Pathophysiology of depression and mechanisms of antidepressant treatment; focus on neurogenesis and gene expression in the chroni

Focus on neurogenesis and gene expression in the chronic mild stress animal model of depression

This PhD dissertation was accepted by the Faculty of Health Sciences, Aarhus University, and defended on September 21, 2007.

Opponents: Kimmo Jensen, John Paul Redrobe, and Bart Ellenbroek, Germany.

Supervisors: Ove Wiborg and Mark West.

Correspondence: Magdalena N. Jayatissa, Kantorparken 12 st. th., 8240 Risskov, Denmark.

E-mail: mj@ownresearch.dk

ABSTRACT

The PhD project has been carried out at the Centre for Psychiatric Research, Arhus University Hospital. The objective of the project was to extend the knowledge of pathology of depression and mechanisms of antidepressant actions.

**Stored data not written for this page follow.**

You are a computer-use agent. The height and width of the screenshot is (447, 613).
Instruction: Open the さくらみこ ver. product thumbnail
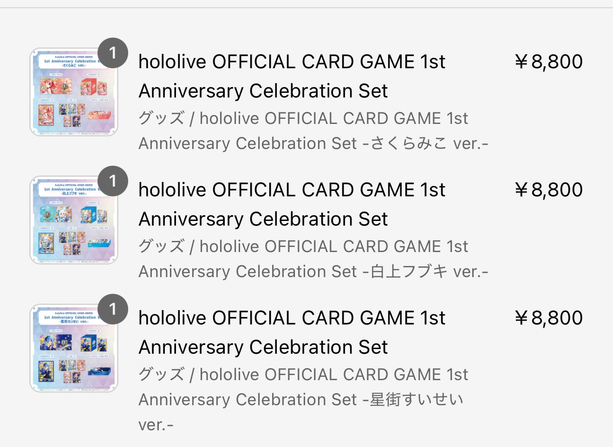pyautogui.click(x=74, y=92)
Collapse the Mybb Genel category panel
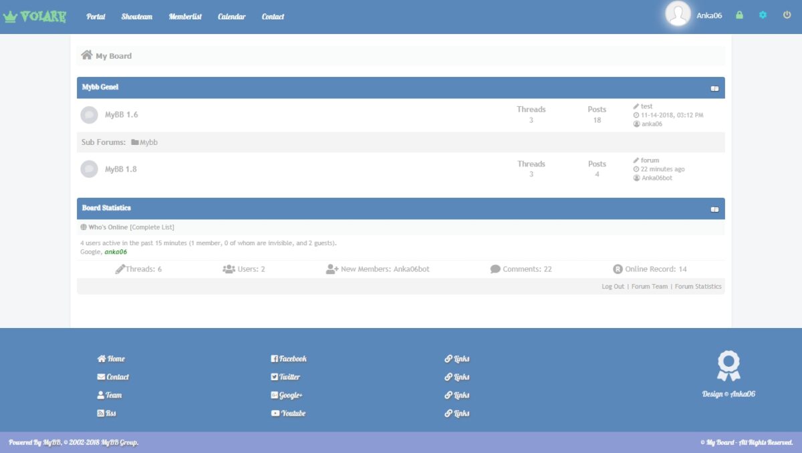 click(714, 87)
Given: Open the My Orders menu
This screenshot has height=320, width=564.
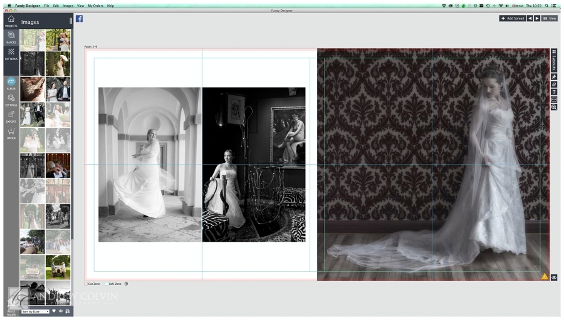Looking at the screenshot, I should (x=95, y=6).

Background: Depression is a serious mental disorder, which is characterized by a significant change in mood that is protracted and severely debilitating. According to the Diagnostic and Statistical Manual of Mental Disorders IV (DSM-IV TR 2000), a diagnosis of major depression requires a presence of at least one of two core symptoms: depressed mood and inability to experience pleasure (anhedonia). The therapeutic management of major depression has evolved rapidly over the past two decades. Nevertheless, Treatment of Resistant Depression (TRD) continues to represent a frequent problem. It has been recognized that at least 30% of depressives fail to respond fully to antidepressants, despite adequate treatment. Even though a large number of studies in this area have been conducted, the pathophysiology of the depression and the mechanism of antidepressant actions are still not completely understood.

One of the current approaches in studying pathology and treatment of major depressive disorder is investigation of changes in the hippocampal formation (HF). The novel neurogenic and structural plasticity theory of depression is based on observation that depressed untreated patients have some hippocampal symptoms (e.g. reduced cognitive functions and motivation) and often show hippocampal atrophy. Moreover, the hippocampal formation has been shown to be a target of stress and antidepressant induced structural changes.

Result: In the PhD project the author has demonstrated that, in the valid pre-clinical model of depression (the chronic mild stress model), there is a number of pathological changes correlating with anhedonia-like state in rats. These include a reduction in a number of proliferating cells, neurons in specific phases of development, and in the total number of hippocampal granule neurons. The author has also demonstrated that the reduction in hippocampal cell number was normalized by chronic treatment with a selective serotonin re-uptake inhibitor (SSRI) escitalopram, but only in animals that responded to the treatment.

Conclusions: The results of this project lead to the hypothesis that the loss of hippocampal neurons may be a consequence of stress induced neuronal degeneration. A reversal from this state caused by escitalopram may be the result of a neuroprotective effect of antidepressants. Consequently, if the neuroprotective action of antidepressant fails in certain subgroups, this can result in a lack of recovery from depressive symptoms (treatment resistance).